* [RECORDS FOR THIS TASK]
* * * * * * * * *

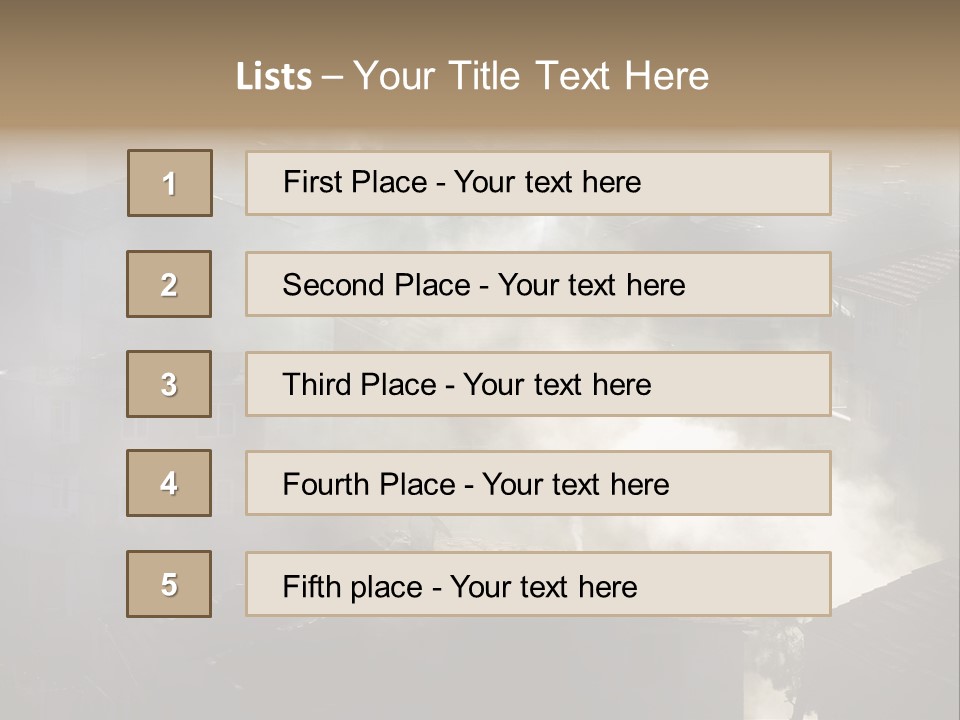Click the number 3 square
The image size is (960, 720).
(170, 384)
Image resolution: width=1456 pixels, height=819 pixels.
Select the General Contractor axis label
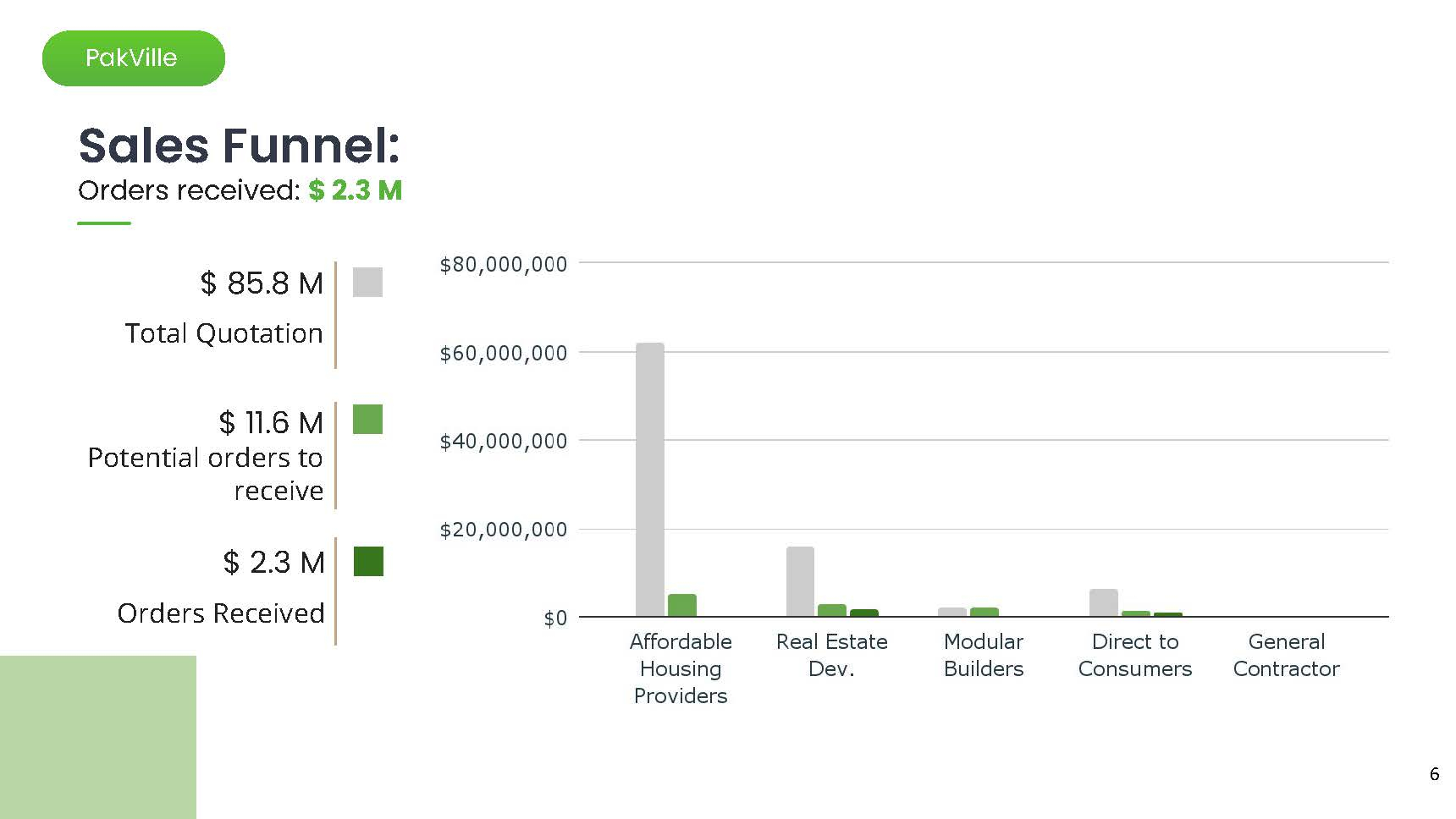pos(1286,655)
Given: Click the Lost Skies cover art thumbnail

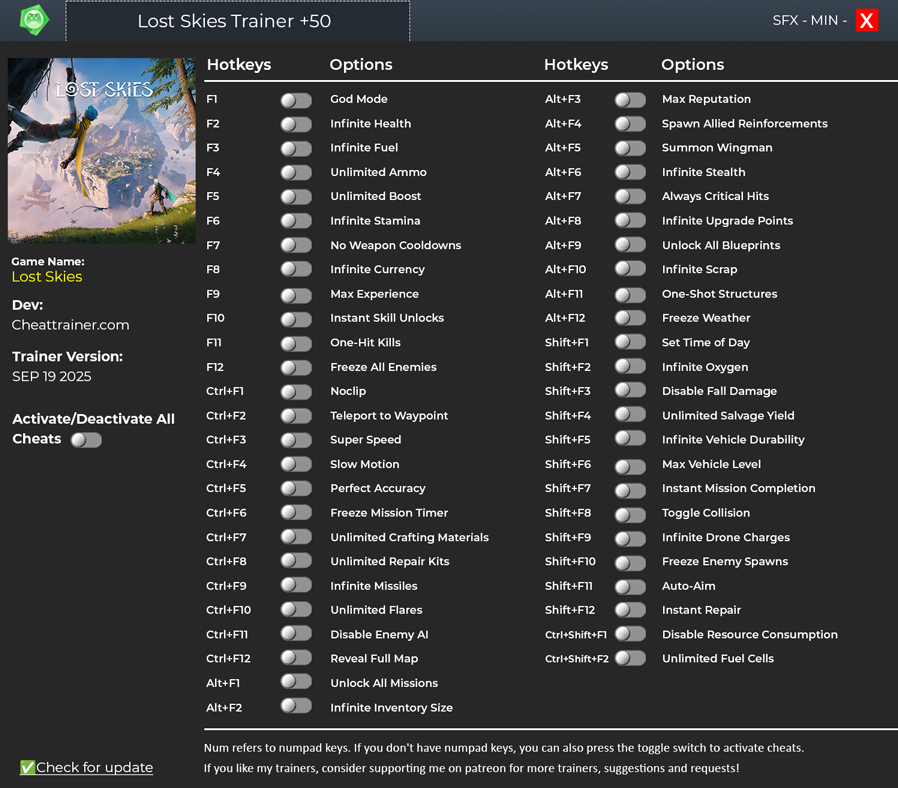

* * * * * * * * *

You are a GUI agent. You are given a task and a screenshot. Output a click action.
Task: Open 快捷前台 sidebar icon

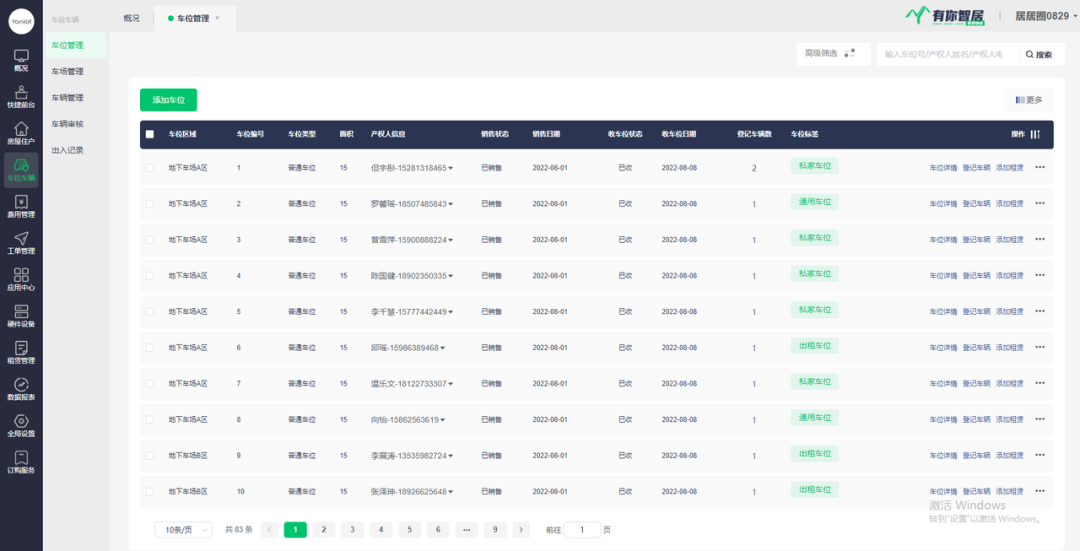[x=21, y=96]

* * * * * * * * *

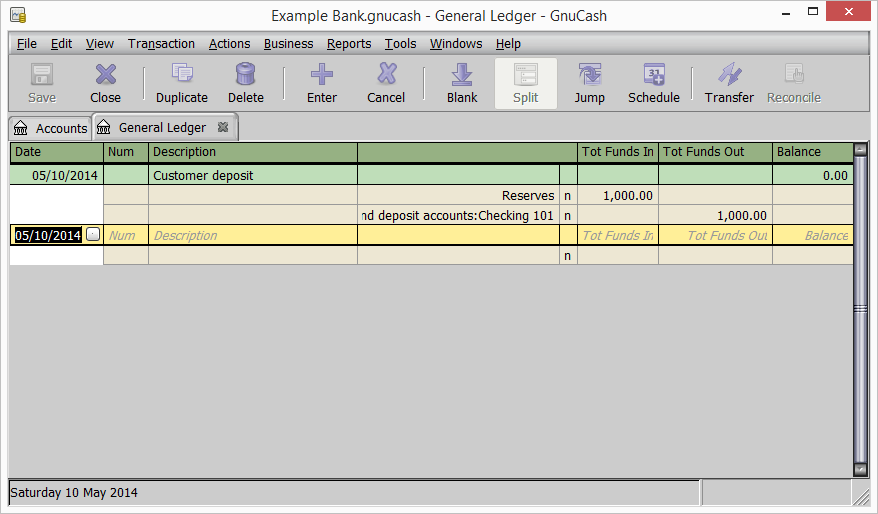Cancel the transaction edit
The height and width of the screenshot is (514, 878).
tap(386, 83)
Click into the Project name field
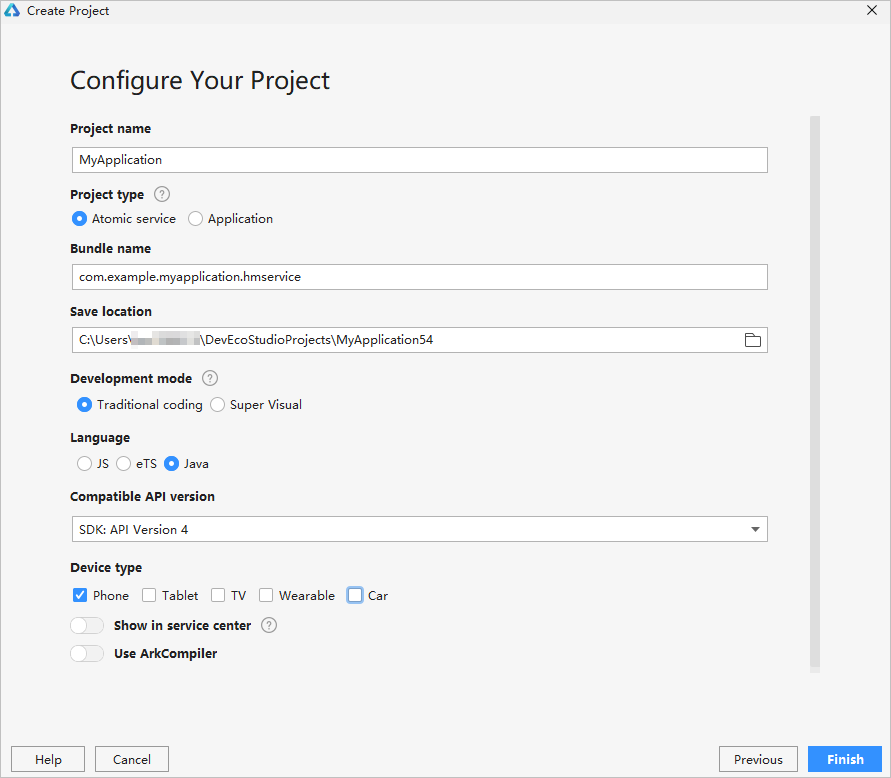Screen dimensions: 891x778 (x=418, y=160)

* * * * * * * * *

* [WHAT TO PRODUCE] Reproduce the data above exactly, but only the lines from the one showing "Image resolution: width=1456" through the one showing "Given: Click the", with both ends kept and the pictures left out.

* [WRITTEN SOLUTION]
Image resolution: width=1456 pixels, height=819 pixels.
Select the General Contractor axis label
pos(1286,655)
Given: Click the Lost Skies cover art thumbnail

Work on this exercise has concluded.